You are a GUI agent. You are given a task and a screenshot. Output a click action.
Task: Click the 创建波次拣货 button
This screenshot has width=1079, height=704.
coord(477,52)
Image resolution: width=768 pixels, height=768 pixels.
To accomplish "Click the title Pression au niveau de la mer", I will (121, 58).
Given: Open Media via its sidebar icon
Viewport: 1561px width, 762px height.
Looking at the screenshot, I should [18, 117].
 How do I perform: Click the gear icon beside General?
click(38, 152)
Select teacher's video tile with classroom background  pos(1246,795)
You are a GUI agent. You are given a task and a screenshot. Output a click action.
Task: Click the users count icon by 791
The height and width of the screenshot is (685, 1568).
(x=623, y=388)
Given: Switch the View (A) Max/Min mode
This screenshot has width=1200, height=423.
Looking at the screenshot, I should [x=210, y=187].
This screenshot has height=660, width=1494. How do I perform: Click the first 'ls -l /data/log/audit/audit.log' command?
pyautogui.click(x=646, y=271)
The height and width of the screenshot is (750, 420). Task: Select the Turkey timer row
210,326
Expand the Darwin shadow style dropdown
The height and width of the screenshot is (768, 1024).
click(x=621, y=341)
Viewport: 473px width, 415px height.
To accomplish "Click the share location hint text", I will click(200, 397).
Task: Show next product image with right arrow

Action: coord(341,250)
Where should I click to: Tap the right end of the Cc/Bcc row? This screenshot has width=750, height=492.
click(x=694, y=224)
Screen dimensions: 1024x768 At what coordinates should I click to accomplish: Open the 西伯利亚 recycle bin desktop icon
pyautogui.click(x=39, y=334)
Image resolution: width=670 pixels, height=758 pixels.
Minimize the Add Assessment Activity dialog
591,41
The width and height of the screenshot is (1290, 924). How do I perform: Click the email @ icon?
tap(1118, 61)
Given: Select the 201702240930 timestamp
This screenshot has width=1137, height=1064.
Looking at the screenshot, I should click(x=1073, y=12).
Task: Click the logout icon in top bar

Required work
Go through the entries above and report every line in which the word "will" appears.

Finished exercise
To accomplish "Click the title Pression au niveau de la mer", I will (121, 58).
To accomplish "Click the share location hint text", I will click(200, 397).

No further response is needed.